---- Dataset content
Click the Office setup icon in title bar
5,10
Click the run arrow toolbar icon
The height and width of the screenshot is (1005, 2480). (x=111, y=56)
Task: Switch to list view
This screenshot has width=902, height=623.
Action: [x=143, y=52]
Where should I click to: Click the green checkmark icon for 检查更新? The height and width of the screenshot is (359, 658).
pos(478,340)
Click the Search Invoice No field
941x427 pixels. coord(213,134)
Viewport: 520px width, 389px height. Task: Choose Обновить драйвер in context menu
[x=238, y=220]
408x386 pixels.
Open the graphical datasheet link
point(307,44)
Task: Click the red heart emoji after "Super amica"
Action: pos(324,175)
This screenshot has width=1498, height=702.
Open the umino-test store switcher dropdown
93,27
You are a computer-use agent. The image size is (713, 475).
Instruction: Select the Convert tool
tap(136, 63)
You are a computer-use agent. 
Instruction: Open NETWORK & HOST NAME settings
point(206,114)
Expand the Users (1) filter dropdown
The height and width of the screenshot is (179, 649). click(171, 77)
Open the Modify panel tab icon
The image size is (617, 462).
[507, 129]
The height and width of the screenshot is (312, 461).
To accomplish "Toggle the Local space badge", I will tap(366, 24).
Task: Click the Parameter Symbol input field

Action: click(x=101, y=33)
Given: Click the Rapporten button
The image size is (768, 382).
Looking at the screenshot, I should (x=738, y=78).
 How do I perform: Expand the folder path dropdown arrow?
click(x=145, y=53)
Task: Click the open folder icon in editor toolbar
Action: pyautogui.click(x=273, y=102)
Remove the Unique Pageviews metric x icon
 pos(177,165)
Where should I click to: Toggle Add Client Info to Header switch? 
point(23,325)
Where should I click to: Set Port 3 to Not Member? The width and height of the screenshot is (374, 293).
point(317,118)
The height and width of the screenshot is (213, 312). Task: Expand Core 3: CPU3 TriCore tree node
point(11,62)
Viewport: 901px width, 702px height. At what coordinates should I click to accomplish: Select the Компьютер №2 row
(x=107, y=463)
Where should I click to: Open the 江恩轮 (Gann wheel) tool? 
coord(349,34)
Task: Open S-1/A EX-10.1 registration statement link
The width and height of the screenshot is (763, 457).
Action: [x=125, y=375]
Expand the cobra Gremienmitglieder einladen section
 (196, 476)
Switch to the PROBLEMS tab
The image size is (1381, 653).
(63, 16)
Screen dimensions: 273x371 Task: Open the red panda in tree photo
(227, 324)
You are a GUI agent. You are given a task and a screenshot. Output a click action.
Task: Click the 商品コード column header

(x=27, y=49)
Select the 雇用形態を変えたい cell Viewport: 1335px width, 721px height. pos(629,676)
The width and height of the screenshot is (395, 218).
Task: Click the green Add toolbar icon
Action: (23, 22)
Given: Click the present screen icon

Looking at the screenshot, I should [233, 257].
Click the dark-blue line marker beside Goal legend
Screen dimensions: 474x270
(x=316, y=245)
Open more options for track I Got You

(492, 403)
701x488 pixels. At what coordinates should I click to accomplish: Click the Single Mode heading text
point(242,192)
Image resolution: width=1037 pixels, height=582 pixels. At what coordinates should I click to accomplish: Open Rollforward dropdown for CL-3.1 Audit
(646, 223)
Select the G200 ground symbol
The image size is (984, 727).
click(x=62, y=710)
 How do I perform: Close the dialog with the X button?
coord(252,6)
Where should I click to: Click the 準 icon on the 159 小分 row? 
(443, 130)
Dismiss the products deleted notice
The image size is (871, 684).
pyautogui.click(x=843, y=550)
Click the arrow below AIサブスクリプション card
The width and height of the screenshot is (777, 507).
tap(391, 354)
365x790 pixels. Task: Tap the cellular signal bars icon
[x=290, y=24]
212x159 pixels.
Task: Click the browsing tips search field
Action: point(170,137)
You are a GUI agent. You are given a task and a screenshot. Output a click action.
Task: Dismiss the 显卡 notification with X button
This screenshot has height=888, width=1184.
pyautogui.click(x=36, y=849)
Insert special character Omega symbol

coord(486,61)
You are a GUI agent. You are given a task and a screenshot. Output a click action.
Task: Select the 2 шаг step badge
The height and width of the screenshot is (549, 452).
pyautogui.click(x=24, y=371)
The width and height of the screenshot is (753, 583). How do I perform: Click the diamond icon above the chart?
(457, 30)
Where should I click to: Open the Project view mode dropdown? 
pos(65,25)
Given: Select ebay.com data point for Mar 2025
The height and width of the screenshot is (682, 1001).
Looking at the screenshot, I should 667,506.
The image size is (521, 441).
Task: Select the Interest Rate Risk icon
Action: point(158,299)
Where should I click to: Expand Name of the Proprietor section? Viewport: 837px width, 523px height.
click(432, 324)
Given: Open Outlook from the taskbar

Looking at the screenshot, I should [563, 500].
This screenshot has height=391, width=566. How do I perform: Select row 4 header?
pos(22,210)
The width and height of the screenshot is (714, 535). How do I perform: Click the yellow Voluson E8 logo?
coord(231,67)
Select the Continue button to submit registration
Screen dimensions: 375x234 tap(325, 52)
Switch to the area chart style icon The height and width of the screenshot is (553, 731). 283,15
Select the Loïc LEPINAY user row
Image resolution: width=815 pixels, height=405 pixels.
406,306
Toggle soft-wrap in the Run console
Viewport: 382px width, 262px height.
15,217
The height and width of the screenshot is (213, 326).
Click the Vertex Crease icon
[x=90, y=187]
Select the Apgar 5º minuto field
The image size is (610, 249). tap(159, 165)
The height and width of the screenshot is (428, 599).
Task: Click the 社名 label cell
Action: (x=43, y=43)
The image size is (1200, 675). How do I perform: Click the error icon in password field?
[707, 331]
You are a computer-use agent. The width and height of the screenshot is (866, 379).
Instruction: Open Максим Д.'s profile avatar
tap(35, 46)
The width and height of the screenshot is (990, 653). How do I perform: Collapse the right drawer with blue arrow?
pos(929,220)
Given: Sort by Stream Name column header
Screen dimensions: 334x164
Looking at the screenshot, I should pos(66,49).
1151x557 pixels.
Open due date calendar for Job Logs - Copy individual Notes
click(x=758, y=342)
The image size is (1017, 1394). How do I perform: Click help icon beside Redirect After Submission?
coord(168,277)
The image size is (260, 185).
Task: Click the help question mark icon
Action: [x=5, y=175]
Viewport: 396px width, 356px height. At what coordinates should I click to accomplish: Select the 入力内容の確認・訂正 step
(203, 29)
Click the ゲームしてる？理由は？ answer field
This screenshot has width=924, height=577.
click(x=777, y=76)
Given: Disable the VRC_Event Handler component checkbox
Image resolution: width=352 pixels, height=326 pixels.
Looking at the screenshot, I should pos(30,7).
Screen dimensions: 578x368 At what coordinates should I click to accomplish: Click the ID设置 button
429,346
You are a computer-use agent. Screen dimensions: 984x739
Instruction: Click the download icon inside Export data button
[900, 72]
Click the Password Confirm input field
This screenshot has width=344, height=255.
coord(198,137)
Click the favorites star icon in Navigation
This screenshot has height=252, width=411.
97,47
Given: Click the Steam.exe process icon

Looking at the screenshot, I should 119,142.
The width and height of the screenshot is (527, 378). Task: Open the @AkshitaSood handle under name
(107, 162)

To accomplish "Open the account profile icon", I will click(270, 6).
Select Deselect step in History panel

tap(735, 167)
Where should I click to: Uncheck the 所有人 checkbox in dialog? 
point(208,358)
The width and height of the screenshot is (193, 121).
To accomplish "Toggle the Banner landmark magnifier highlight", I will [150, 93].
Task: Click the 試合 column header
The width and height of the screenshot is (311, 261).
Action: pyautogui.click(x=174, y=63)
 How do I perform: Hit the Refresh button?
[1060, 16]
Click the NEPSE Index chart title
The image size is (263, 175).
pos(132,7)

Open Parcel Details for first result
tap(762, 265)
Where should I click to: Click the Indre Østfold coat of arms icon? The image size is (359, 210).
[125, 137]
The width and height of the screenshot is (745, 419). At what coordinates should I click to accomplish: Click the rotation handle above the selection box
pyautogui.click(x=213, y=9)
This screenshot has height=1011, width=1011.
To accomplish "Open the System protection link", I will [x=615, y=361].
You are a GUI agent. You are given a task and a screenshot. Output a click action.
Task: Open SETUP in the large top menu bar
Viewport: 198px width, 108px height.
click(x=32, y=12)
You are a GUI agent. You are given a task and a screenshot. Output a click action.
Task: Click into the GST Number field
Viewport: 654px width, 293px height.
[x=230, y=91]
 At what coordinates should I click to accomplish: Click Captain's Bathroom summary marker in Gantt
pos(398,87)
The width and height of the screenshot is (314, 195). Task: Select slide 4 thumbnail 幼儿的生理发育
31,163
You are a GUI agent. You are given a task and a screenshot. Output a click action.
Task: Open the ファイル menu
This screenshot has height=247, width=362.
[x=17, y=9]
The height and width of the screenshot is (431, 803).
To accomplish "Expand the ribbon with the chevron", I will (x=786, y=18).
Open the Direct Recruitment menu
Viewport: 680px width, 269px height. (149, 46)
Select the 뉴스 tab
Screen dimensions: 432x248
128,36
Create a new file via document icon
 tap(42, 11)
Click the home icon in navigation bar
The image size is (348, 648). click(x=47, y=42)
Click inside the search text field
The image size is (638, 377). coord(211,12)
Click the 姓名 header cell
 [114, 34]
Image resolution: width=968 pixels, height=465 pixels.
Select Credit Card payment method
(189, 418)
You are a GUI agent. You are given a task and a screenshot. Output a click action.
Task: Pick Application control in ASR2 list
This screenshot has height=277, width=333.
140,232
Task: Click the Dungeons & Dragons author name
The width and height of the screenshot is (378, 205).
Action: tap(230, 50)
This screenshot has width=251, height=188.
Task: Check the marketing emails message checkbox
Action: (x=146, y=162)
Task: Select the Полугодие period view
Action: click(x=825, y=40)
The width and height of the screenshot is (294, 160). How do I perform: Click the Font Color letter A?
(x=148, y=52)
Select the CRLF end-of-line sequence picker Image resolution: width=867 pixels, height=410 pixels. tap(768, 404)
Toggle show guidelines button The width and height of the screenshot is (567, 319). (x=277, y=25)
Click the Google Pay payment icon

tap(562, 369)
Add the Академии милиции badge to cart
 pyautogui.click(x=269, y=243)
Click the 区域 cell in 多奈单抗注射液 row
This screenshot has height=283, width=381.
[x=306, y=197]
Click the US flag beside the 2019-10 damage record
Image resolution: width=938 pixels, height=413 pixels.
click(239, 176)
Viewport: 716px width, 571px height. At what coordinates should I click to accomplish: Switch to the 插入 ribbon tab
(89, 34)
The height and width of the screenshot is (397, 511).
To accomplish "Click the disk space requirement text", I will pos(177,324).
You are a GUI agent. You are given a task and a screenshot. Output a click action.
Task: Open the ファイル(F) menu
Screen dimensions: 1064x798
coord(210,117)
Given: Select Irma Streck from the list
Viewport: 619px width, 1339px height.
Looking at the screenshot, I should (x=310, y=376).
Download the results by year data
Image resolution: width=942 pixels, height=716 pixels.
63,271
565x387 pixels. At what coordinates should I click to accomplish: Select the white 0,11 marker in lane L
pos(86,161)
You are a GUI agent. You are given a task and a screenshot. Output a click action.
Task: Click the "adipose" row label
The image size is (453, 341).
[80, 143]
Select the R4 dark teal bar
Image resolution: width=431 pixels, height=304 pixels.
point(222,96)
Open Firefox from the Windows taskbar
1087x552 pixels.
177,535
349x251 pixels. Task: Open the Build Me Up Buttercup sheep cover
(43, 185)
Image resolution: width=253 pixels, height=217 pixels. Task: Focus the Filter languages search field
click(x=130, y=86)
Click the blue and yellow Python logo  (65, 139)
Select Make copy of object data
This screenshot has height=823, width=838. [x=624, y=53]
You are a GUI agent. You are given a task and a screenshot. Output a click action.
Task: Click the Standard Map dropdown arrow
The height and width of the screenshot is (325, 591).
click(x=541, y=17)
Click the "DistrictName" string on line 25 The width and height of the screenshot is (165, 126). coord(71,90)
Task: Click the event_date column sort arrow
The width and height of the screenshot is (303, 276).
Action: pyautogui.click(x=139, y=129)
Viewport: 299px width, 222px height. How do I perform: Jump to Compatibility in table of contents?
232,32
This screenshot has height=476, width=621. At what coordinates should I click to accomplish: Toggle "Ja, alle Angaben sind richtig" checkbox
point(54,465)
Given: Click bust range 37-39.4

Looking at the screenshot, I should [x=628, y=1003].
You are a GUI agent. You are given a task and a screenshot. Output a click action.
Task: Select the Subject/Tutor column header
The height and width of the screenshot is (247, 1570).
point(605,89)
--------
In the lines above, spot each one that contains the word "list" and copy it.

▶ **Result of this exercise**:
Task: Switch to list view
Task: Pick Application control in ASR2 list
Given: Select Irma Streck from the list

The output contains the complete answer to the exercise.